What to work on - Print exactly, and only, the lines from the one that has "800x1375 pixels. At" through the end of the material below, with both ends included and the pictures omitted.

--- Material for this task ---

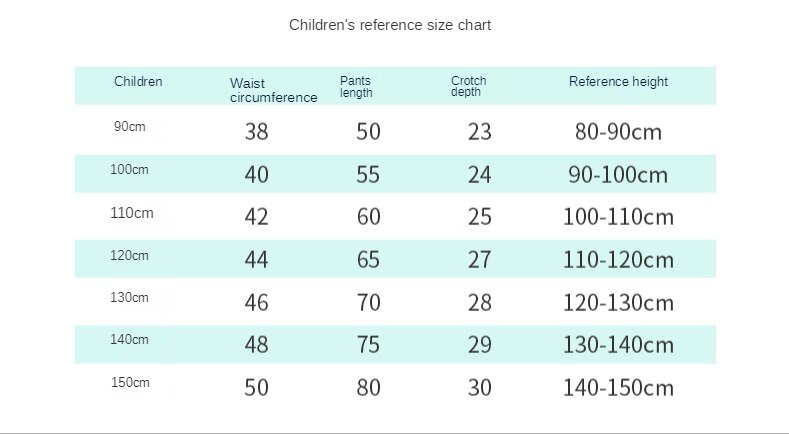Image resolution: width=789 pixels, height=434 pixels.
Task: Click the 90cm size row label
Action: pos(130,126)
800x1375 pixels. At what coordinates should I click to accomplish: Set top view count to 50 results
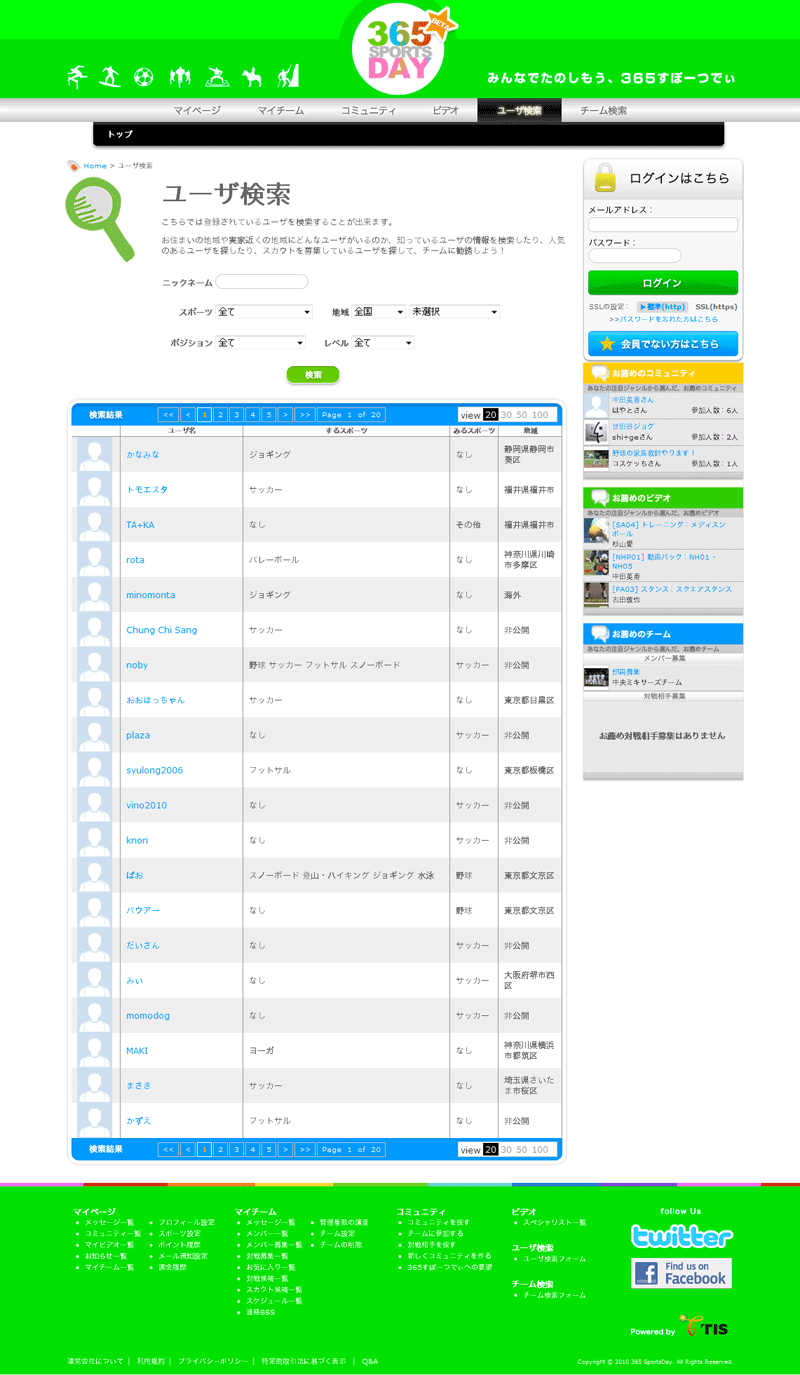(521, 415)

---

Output for this exercise -
800x1375 pixels. At what coordinates should I click to accomplish: Set top view count to 50 results
(521, 415)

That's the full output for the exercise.